The Browser Harness page generates:

  • a raw self-contained script
  • a bookmarklet wrapping that script

The runtime:

  • validates window.location.origin
  • shows a lightweight overlay
  • clicks new chat before each item
  • fills the composer and sends the prompt
  • waits for response settle using pacing and selector rules
  • records timing, model label, and errors
  • downloads ZIP, with JSON fallback if ZIP creation fails

The last capture payload is also written to window.__EVAL752_LAST_BROWSER_HARNESS_RESULT__ for debugging.

Fixture Strategy

The repository ships three deterministic local fixtures:

  • chatgpt.html
  • gemini.html
  • custom.html

Every fixture must support:

  • new chat
  • send
  • busy / done signaling
  • assistant turn rendering
  • model label visibility

Use fixtures as the signoff target for:

  • Playwright E2E
  • playwright-interactive manual QA
  • selector debugging before touching real vendor pages

QA Expectations

Any Browser Harness change should cover:

  • backend API tests for pack/import/judge-provider selection
  • frontend tests for preflight blocking and selector validation
  • Playwright E2E for ChatGPT, Gemini, Custom, and viewport fit
  • manual browser QA using the fixture pages

The canonical manual checklist lives in docs/testing/browser-harness-signoff.md.

EXERCISE A
Restate the Browser Harness text from "QA Expectations" through "lives in docs/testing/browser-harness-signoff.md.", substituting "test list" for "checklist".
EXERCISE B
According to the Browser Harness text, which three local fixtures does the repository ship?
EXERCISE C
Translate this sentence from the Browser Harness text into Spanish: "The last capture payload is also written to window.__EVAL752_LAST_BROWSER_HARNESS_RESULT__ for debugging."
The lines after this point have nothing to do with the Browser Harness text.

AVAILABLE DATA
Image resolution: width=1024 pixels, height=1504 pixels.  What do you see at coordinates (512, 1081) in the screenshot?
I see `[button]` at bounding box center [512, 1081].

WORKED SOLUTION A
QA Expectations

Any Browser Harness change should cover:

  • backend API tests for pack/import/judge-provider selection
  • frontend tests for preflight blocking and selector validation
  • Playwright E2E for ChatGPT, Gemini, Custom, and viewport fit
  • manual browser QA using the fixture pages

The canonical manual test list lives in docs/testing/browser-harness-signoff.md.

WORKED SOLUTION B
chatgpt.html, gemini.html, and custom.html

WORKED SOLUTION C
La última carga útil de captura también se escribe en window.__EVAL752_LAST_BROWSER_HARNESS_RESULT__ para depuración.